Text under study
- Opening Delimiter -
Six years later, the family affair was reignited when his brother-in-law Anthony Washington bought in to give it the structure it has today.

It now counts over 60 employees on its payroll across three companies.While Anthony has roots in the industry, he’s well aware of his strengths and limitations.

“My family has a horticulture background but, really, I’m just a pen pusher,” he jokes. “You need to play to your strengths and mine is sitting behind a desk!”

Both he and Tim believe playing to one’s strengths is the best recipe for success. Anthony is the managing director of the business with a firm grasp on everything behind the scenes, while Tim works across design and has a passion for coming up with “creative yet practical” ways to solve client’s problems.

Both prefer to focus on the residential market.

“We also own a nursery and a pool business, which integrate well with each other. Our target market is high-end residential work.”

Goom Landscapes offers a full service, handling a project from concept to completion in-house. In fact, Anthony says they’ll rarely take on work if they haven’t designed it and it’s clear he’s incredibly proud of the staff’s design abilities.

“We love turning dream designs into reality. Our team has been involved in some exceptional projects that bring a lot of joy and happiness to our clients, which is what we all love about the job.”

Residential work is the company’s bread and butter, although Goom will pick up the odd commercial job if the project is right.

“We did the full design, management and construction of Lyttelton Fire Station, constructed the landscape at TAIT Technology Centre, and completed a rebuild for Christchurch Boys’ High.”

Recruit right, get results

Anthony says that a group of “loyal, highly skilled workers” is the key to delivering high-end projects on time. To get around the thorny issue of staff shortages, the business likes to nurture young landscapers as tenderly as any flower in its nursery.“We try to train internally and bring young ones up through the business, which includes taking on apprentices and investing in their success.”

Two of Goom’s next generation were competitors in the recently concluded Young Landscaper of the Year competition and Anthony says it was a beneficial experience.
- Closing Delimiter -
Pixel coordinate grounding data
- Opening Delimiter -
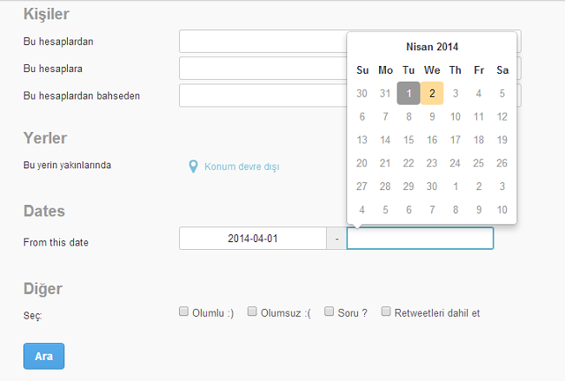Choose day 15 in Nisan calendar
Viewport: 565px width, 381px height.
pyautogui.click(x=409, y=140)
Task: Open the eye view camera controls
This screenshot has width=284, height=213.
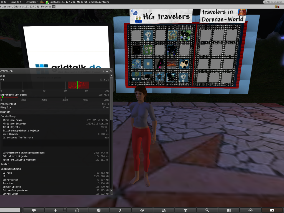Action: coord(142,210)
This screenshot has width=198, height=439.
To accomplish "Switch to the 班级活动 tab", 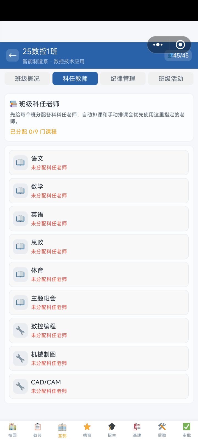I will (171, 78).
- Closing Delimiter -
Apply what you read
1. Answer these questions from the article on Goom Landscapes:
(a) How many employees does the business have, and across how many companies?
(b) Besides landscaping, what two businesses does the family own?
(c) Which fire station did Goom design, manage and construct?
2. Using the article on Goom Landscapes, explain why the business trains young landscapers internally and brings them up through the business.
3. Continue the article on Goom Landscapes from its last sentence.

Answer list
1.
(a) Over 60 employees across three companies.
(b) A nursery and a pool business.
(c) Lyttelton Fire Station.

2. Anthony says a group of loyal, highly skilled workers is the key to delivering high-end projects on time. Training young landscapers internally, including taking on apprentices, is how the business gets around staff shortages.

3.
“We’re proud of our Young Landscaper of the Year competitors, although, full disclosure, one of them is my son! Both are young foremen in the business, working at the top level, and it’s good for them to measure themselves against others in the industry. They got a buzz from competing and want to do it again next year.”

The event also helps them identify areas to improve, adds Anthony.

“It gives the young people a lift, but it also shows them where they may need to upskill.”

In it to win it

The Young Landscaper of the Year is one of the Registered Master Landscapers’ (RML) flagship events, alongside the Landscapes of Distinction (LOD) awards.

When it comes to the premier awards in landscaping, Goom are in it to win it.

“It’s a measure of what others are doing and allows us to judge where we are in the industry. We do use it as a bit of a yardstick to measure where we’re at compared to the other firms in the area and our goal is to get gold. We’ve worked pretty hard at pushing ourselves and we’re proud of that!”

The company has been an RML member “for longer than 20 years.” Anthony was chair for five years and says the connection and networking opportunities he gets with local legends keeps him coming back.

“Picking the brains of guys like Ollie Newman from Onlandscapes and Adam Pollard from Morgan + Pollard is always good, plus we enjoy catching up with everyone and discussing the shape of the industry.

“We’re also supportive of the work RML is doing, because we want landscaping to be seen as a professional industry to work in and people to acknowledge what we do. I sometimes get frustrated when I hear people calling us gardeners or builders – we’re a lot more than that and need to have an incredible range of skills.”

Confidence in Canterbury

With the economic climate looking a little shakey, Anthony is confident that Goom Landscapes has what it takes to weather rougher conditions.

“Next year, I still think that travel won’t be as free and easy as it used to be before Covid. There might be an economic downturn, but Canterbury is doing well and the region is at close to full employment, so we’re still confident going into 2023.”